The Choo Choo PILOT train is on the tracks. The subliminal message sent by the city mayor and city attorney is "full speed ahead." They have placed this PILOT tax break request on the March 10 City Council agenda.
They are turning a deaf ear to groups and individuals who are calling for an examination of the program and to those who are suggesting changes to the Choo Choo agreement if it is allowed to go forward under the existing program.
The city's current program makes a PILOT tax break virtually automatic for developers proposing "downtown" apartments who say they will rent at least 20 percent of their units to low and moderate income persons.
We have no "but/for" test requiring applicants to demonstrate that the tax break is necessary. We allow them to set rents at over $700 per month for units smaller than 400 square feet.
We don't require income verification and monitoring to be done by an independent third party. We don't have mandatory clawback language. We do not prohibit transferring the tax break if the original developer sells the property. The public is not afforded an opportunity to comment to the decision makers before they vote on in-lieu agreements. We apparently allow "soft" costs (legal, architectural, engineering) for a PILOT project to count as part of the "investment" number.
The Choo Choo application was submitted under the existing program, which does not require a "but/for" test. That ship may have sailed on this project. However, if someone at City Hall or on the City Council would become a champion for the public interest, it would still be possible to add wording to this PILOT agreement to address such issues as income verification, clawback, and flipping. Given the unusual "use' aspect of this application, there could also be a provision added that the affordable housing units could not revert to hotel rooms in the future.

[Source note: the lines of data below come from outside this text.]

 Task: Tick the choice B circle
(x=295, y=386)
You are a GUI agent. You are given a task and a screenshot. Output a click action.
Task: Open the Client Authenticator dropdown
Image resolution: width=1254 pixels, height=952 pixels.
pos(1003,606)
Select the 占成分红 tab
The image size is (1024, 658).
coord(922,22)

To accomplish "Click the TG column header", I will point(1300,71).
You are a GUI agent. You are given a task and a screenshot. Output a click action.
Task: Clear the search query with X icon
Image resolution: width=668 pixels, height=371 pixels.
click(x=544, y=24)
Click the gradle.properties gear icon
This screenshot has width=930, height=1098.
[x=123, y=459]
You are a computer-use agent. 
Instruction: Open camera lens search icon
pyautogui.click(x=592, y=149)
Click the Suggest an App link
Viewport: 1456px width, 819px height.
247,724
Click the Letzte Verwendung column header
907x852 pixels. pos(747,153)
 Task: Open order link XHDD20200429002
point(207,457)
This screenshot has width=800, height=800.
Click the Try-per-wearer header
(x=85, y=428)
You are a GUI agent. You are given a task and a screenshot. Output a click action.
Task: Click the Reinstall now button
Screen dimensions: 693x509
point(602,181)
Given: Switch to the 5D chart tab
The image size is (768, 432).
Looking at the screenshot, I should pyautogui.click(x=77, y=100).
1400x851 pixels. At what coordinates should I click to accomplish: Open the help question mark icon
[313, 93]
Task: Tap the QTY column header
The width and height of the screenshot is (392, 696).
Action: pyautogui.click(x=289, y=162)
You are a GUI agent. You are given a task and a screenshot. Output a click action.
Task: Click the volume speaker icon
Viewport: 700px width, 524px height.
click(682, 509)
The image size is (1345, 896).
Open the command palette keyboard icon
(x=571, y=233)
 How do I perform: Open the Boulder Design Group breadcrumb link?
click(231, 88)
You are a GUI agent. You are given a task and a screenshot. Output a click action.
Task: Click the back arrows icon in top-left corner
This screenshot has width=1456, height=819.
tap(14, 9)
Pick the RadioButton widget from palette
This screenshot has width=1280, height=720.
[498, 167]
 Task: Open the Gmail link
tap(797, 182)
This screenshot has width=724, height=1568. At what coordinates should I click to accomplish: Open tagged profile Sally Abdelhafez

I attended the recent meeting of the city bond board when they took ownership of the UTC Five apartment project on Lindsay Street and approved the application for the Choo Choo. The same local attorney was there, representing both clients. In the applications submitted to Rivercity, the legal fees for the Lindsay Street PILOT show as $25,000. The Choo Choo application shows $100,000 for "closing and legal."
Why the huge difference?
Is it possible that some of the legal fees for the proposed Comedy Catch, music venue, restaurants etc. made their way into the affordable housing PILOT? The resolution in the online council agenda says that the real and personal property to which the bond board will take title is described in Exhibit A of the PILOT agreement. Exhibit A is blank.